We may have left the shelter of the Eileans in Millport Bay on a millpond but...

We left the shelter of The Eileans in Millport Bay on a millpond to find somewhat different conditions off...

 ...Farland Point where the wind was at the top end of F4 against an ebb spring tide in its third hour.

 These photos can only give an inkling...

 ...of the fun conditions we experienced.

Once round the point we entered the main tide race with the wind behind us.

There were some great waves to catch and the combination of the Flat Earth kayak sail and paddling very hard (I do like these VE paddles) meant we could get onto the plane (in fully loaded sea kayaks!) and overtake the waves in front.

 It is a great feeling accelerating down a wave face then breaking...

....through the wave in front then resurfacing with spray flying everywhere.

I hope this video will give some idea of the speed and fun.

Unfortunately not everyone was having fun. As we paddled into the shelter of Largs the VHF radio traffic was busy with calls as the Largs inshore lifeboat and a Sea King helicopter from HMS Gannet were called to assist a small motor boat that had got swamped south of the Great Cumbrae.

All in all our overnight trip to Inchmarnock had proved a wonderful experience.
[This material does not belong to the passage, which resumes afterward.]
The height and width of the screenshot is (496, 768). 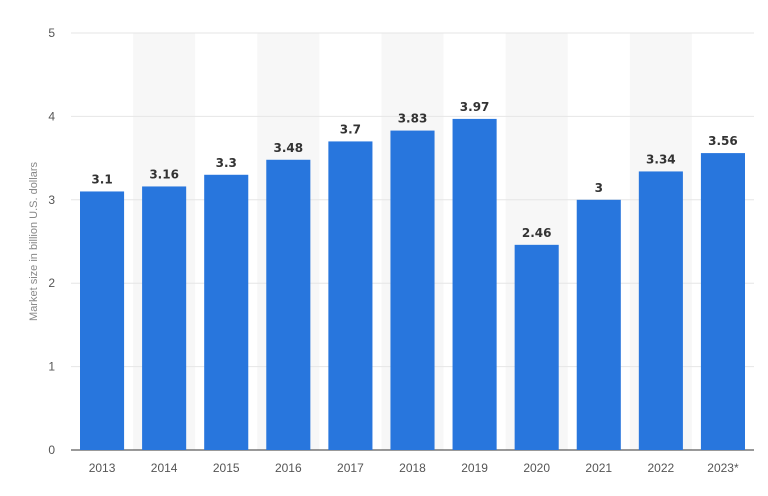 What do you see at coordinates (475, 107) in the screenshot?
I see `data-label: 3.97` at bounding box center [475, 107].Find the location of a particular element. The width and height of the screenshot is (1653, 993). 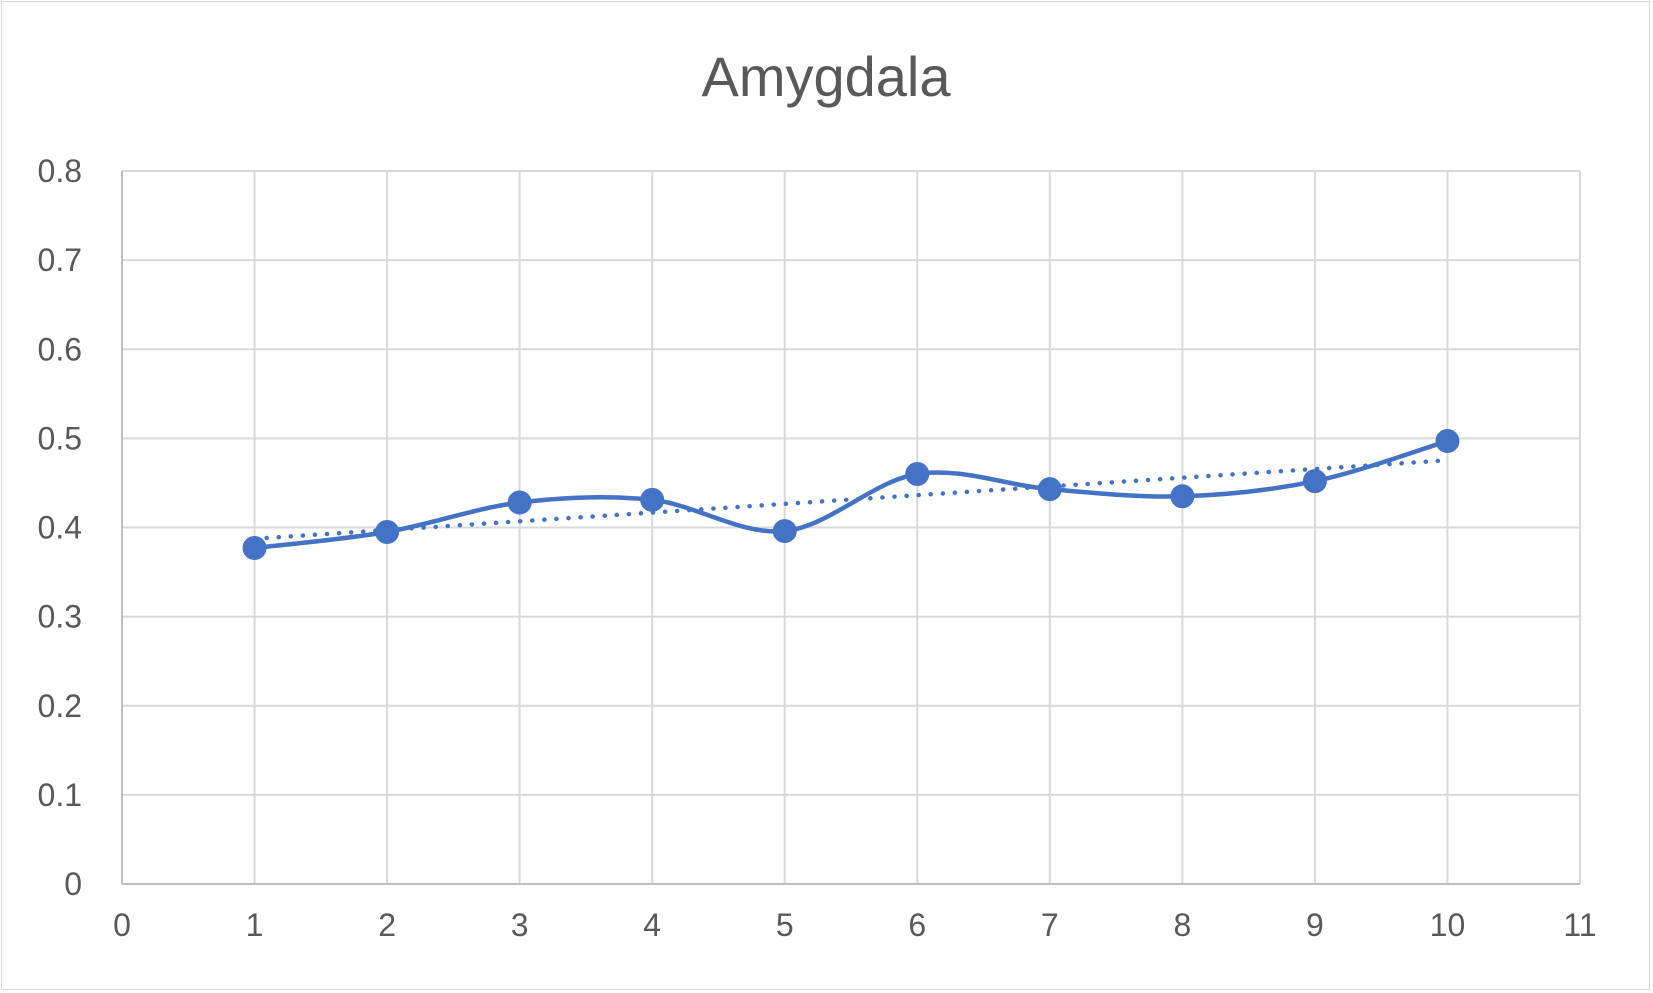

y-tick-label: 0.8 is located at coordinates (60, 171).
Camping, bonfire, good company, a swim, a pilgrimage to Saint Blane's monastery and some wind over  tide race fun all made it unforgettable.

Friday, July 18, 2014

Windmills not millstones round our necks in an Independent Scotland.

As we left the shelter of Glencallum Bay on Bute and 

 ...passed Rubh'an Eun lighthouse we met a most pleasing wind in the channel between Bute and Little Cumbrae Island.


We made excellent progress past the end of the little Cumbrae beyond which the new Hunterston wind turbine could be clearly seen. At 177m tall it is currently the biggest wind turbine in the UK. At the moment Scotland has the majority of UK wind turbines. They are heavily subsidised by all electricity customers throughout the UK. If Scotland were to vote for independence I doubt that subsidy would continue and I have not heard from the Yes Campaign how they would be funded and one possible outcome is that relatively few Scots will end up with windmills round our necks.

 Anyway the wind soon had us approaching Great Cumbrae and its delightful...

 ...town of Millport. Millport provides excellent fish suppers and ice creams but we decided to take...
 
 ...our first luncheon on the wonderfully situated The Eileans...

...in the middle of Millport bay. There is a lovely sandy beach (except at high tide) and it was on the sheltered side of the islands.The biz of  Millport and the problems of the world seemed a million miles away.

Thursday, July 17, 2014

Little sails in the Sound


We set off on the 10km crossing from Inchmarnock to Garroch Head. A light breeze got up so it was time to hoist sails.

 The early morning sun glistened on the water as we paddle sailed...

 ...towards the misty hills above Garroch Head.

 Slowly but steadily the distinctive sloping outline of St Blane's Hill changed from an outline to...

...a hill with shape, form and detail.

 Soon we were below Dunagoil Hill where the wind dropped and we rounded...

 ...Garroch Head in a flat calm in the company of this yacht.

 Our destination was Glencallum Bay on the south end of Bute.

We enjoyed second breakfast on the wide sweep of the bay and I was even tempted in for a swim though the water was still on the Arctic side of bracing.

Wednesday, July 16, 2014

The sea was clearer than the air.

We set off from the south of Inchmarnock and explored a little way up the west coast of the island before turning back down...

...the Sound of Bute. The sea fog slowly rolled about the Sound before gradually...

lifting. Above the fog the Arran summits soared through into clearer air.

As we paddled through the skerries at the south end of Inchmarnock we realized that the waters of the Sound were clearer than the air above.